Output a verbatim copy of the data, cut off after the line that contains "volume_up (357, 2541)".

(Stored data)

• • • • • • •

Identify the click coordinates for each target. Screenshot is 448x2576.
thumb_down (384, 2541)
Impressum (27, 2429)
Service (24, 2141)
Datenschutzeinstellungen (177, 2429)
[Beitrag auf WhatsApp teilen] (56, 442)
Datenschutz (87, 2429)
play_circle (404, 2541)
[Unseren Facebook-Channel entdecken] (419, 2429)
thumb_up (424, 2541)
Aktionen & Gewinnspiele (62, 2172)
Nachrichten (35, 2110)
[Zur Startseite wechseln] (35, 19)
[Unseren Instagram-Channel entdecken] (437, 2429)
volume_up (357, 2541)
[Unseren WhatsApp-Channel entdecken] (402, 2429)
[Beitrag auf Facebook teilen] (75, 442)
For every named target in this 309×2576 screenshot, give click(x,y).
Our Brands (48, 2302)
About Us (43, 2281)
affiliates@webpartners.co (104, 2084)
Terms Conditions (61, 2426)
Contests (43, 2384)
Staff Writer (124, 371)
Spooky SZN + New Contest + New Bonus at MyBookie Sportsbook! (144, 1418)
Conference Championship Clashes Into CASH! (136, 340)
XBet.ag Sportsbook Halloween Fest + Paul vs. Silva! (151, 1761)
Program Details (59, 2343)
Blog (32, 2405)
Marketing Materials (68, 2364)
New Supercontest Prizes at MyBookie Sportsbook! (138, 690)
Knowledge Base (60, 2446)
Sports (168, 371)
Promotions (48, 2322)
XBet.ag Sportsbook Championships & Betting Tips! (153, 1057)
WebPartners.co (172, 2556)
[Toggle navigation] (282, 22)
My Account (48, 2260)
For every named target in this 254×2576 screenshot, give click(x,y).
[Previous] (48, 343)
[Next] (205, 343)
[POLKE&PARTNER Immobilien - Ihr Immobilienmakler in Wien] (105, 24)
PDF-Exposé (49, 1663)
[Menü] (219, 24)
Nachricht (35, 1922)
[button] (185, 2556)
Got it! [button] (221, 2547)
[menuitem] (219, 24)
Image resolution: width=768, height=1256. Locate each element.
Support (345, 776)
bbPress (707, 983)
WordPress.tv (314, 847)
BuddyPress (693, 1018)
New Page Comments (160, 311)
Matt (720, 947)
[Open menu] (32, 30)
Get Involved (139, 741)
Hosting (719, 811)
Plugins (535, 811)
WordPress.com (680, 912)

• • • • • • •

Written answer:
Identify the click coordinates for each target. Screenshot is 448x2576.
thumb_down (384, 2541)
Impressum (27, 2429)
Service (24, 2141)
Datenschutzeinstellungen (177, 2429)
[Beitrag auf WhatsApp teilen] (56, 442)
Datenschutz (87, 2429)
play_circle (404, 2541)
[Unseren Facebook-Channel entdecken] (419, 2429)
thumb_up (424, 2541)
Aktionen & Gewinnspiele (62, 2172)
Nachrichten (35, 2110)
[Zur Startseite wechseln] (35, 19)
[Unseren Instagram-Channel entdecken] (437, 2429)
volume_up (357, 2541)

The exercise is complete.